Qualité des soins dans les établissements de soins de longue durée canadiens accueillant différents groupes linguistiques

[Article in French]

Qualité des soins dans les établissements de soins de longue durée canadiens accueillant différents groupes linguistiques

[Article in French]
Luke Turcotte et al. Sante Publique. 2022.

Abstract

Objectives: Canada has two official languages (English and French) that vary in usage by province/territory and other smaller geographic units. The objective of this study was to compare the characteristics of persons receiving care in long-term care homes serving different language groups and to examine the extent to which data quality and distributional properties of indicators vary between homes.

Methods: We used routinely collected interRAI Minimum Data Set (MDS) 2.0 assessment data from nine Canadian provinces and territories to classify 1,333 long-term care homes into predominately English, French, and mixed language groups. We compared resident characteristics, risk-adjusted quality indicator performance, and assessment data quality by facility language group.

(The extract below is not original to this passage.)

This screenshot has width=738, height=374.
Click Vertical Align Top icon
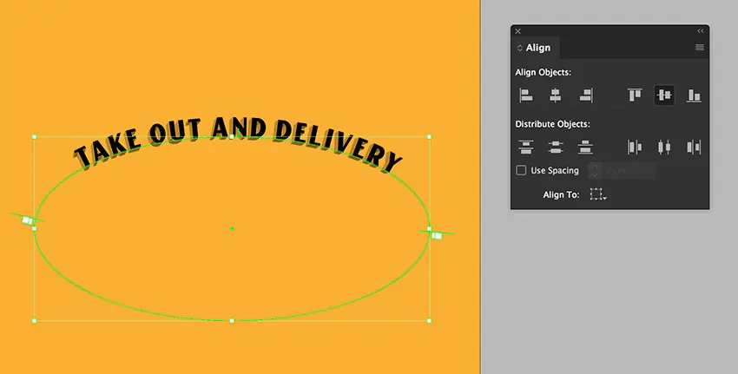point(635,95)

Results: In these data, eighteen (1.35%) long-term care homes served predominately French-speaking residents. An additional 274 (20.54%) homes were classified as mixed language homes, where 20% or more residents spoke a language other than English or French. The remaining homes (1,042; 78.11%) were classified as English homes. We did not observe substantial differences between facility language groups in terms of resident characteristics, quality indicator performance, and data quality.

Conclusions: Despite linguistic differences, long-term care homes in Canada serving residents that speak predominately French and other languages can be compared directly with homes serving predominantly English-speaking residents. These findings support language-agnostic benchmarking of quality of care among long-term care homes situated across Canada, particularly in officially bilingual provinces.